9 :: vuzlib.su

9 :: vuzlib.su

46
0

ТЕКСТЫ КНИГ ПРИНАДЛЕЖАТ ИХ АВТОРАМ И РАЗМЕЩЕНЫ ДЛЯ ОЗНАКОМЛЕНИЯ


9

.

9

Наряду с естественными интерпретациями Галилей заменяет
также восприятия, которые, по-видимому, угрожали учению Коперника. Он согласен,
что такие восприятия существуют, хвалит Коперника за пренебрежение ими и
стремится устранить их, прибегая к помощи телескопа. Однако он не дает
теоретического обоснования своей уверенности в том, что именно телескоп дает
истинную картину неба

Я повторяю и суммирую. Выдвинут аргумент, опровергающий
концепцию Коперника с помощью наблюдения. С этим аргументом было проделано
обращение для того, чтобы вскрыть естественные интерпретации, Обусловившие
противоречие. Неприемлемые интерпретации заменяются другими, пропаганда и
апелляция к отдаленным и в высшей степени теоретичным областям здравого смысла
используются для ниспровержения старых привычек и введения новых. Новые
естественные интерпретации, которые формулируются явно в виде вспомогательных
гипотез, обосновываются отчасти той поддержкой, которую они дают концепции
Коперника, а отчасти правдоподобными рассуждениями и гипотезами ad hoc.
Благодаря этому возникает совершенно новый «опыт». Независимые
свидетельства пока еще совершенно отсутствуют, однако это.не служит
препятствием, поскольку есть надежда, что через некоторое время независимая
поддержка появится. Для этого нужны теория твердого тела и аэродинамика, а это
– науки будущего. Но уже теперь их задачи вполне определены, так как допущения
Галилея, включая его гипотезы ad hoc, достаточно ясно и просто задают
направление будущего развития.

Следует заметить, между прочим, что действия Галилея резко
уменьшают содержание динамики. Аристотелевская динамика была общей теорией
изменения, охватывая перемещение, качественное изменение, возникновение и
развитие, и давала теоретическую основу также для теории колдовства. Динамика
Галилея и его последователей имеет дело только с перемещением, причем с
перемещением только материи. Другие виды движения были оставлены в стороне на
том основании (восходящем к Демокриту); что перемещение способно объяснить
всякое движение. Таким образом, всеохватывающая эмпирическая теория движения
заменяется гораздо более узкой теорией, соединенной с некоторыми
метафизическими соображениями относительно движения [1], и точно так же «эмпирический» опыт заменяется
опытом, содержащим спекулятивные элементы. Однако теперь ясно, что
контриндукция способна играть важную ль и по отношению к теориям, и по
отношению к фактам и что она способствует успехам науки. На этом можно
закончить рассуждения, начатые в гл. 6, и обратиться к другой части
«пропагандистской кампании» Галилея, имеющей дело уже не с естественными
интерпретациями, а с чувственной сердцевиной наших утверждений наблюдения.

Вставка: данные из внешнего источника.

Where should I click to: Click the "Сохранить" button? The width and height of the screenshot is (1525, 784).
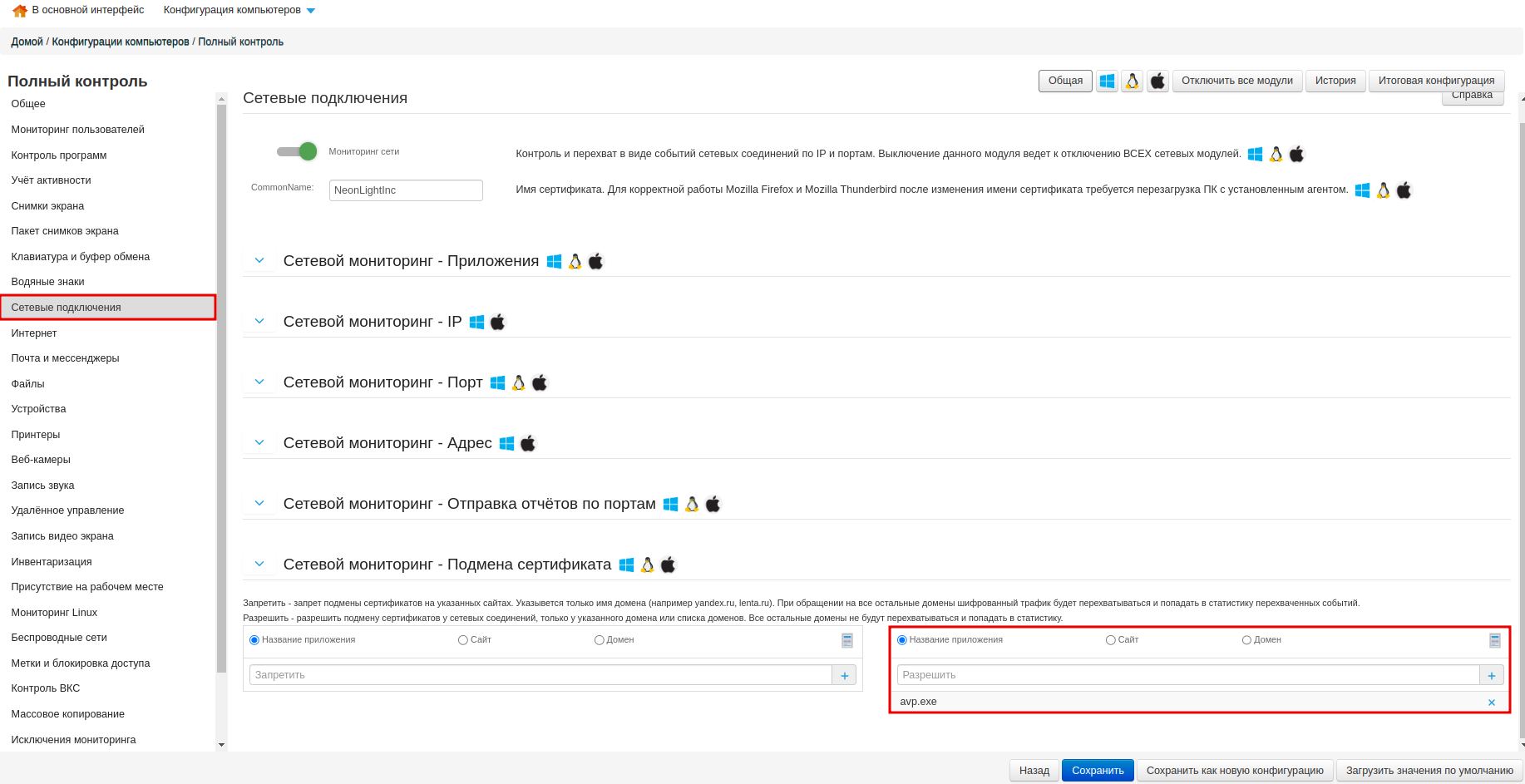point(1098,770)
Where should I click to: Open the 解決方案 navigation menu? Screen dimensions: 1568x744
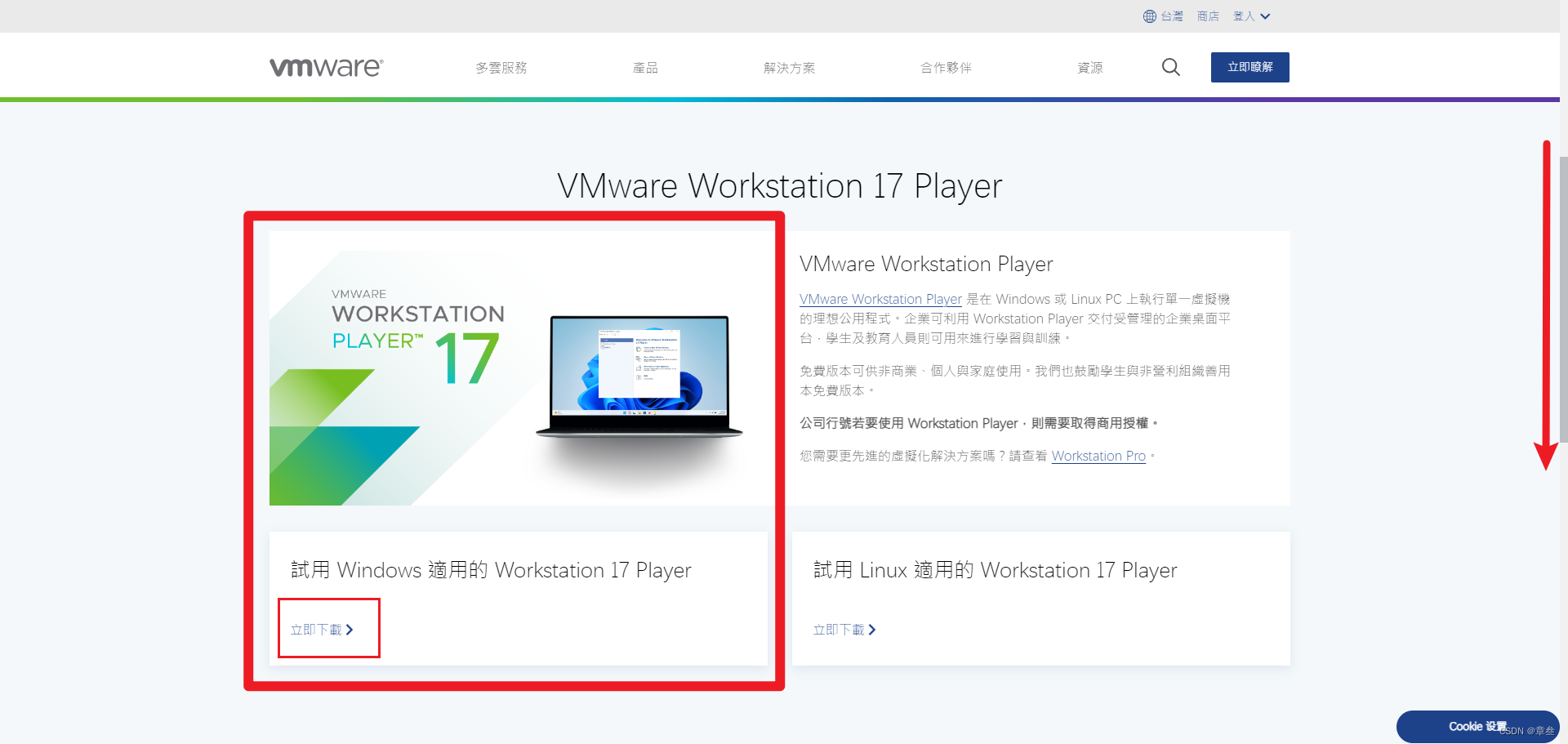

Отвечая собеседнику, выразившему удивление столь малым
числом коперниканцев, Сальвиати, «играющий роль Галилея» [2], дает следующее объяснение: «…вас удивляет, что у
пифагорейского учения {о движении Земли} так мало последователей, я же
изумляюсь тому, что находятся люди, которые усваивают это учение и следуют ему,
и я не могу достаточно надивиться возвышенности мысли тех, которые его приняли
и почли за истину; живостью своего ума они произвели такое насилие над
собственными чувствами, что смогли предпочесть то, что было продиктовано им
разумом, явно противоречившим показаниям чувственного опыта. Мы уже видели, что
доводы против суточного обращения Земли, разобранные нами раньше, по-видимому,
чрезвычайно внушительны, и то обстоятельство, что ученики Птолемея и Аристотеля
и все их последователи считают их чрезвычайно доказательными, является уже
величайшим аргументом в пользу их значимости; но чувственный опыт, который явно
противоречит годовому движению, с такой видимой убедительностью выступает
против этого учения, что, повторяю, я не могу найти пределов моему изумлению
тому, как мог разум Аристарха и Коперника произвести такое насилие над их
чувствами, чтобы вопреки последним восторжествовать в убедить» [3].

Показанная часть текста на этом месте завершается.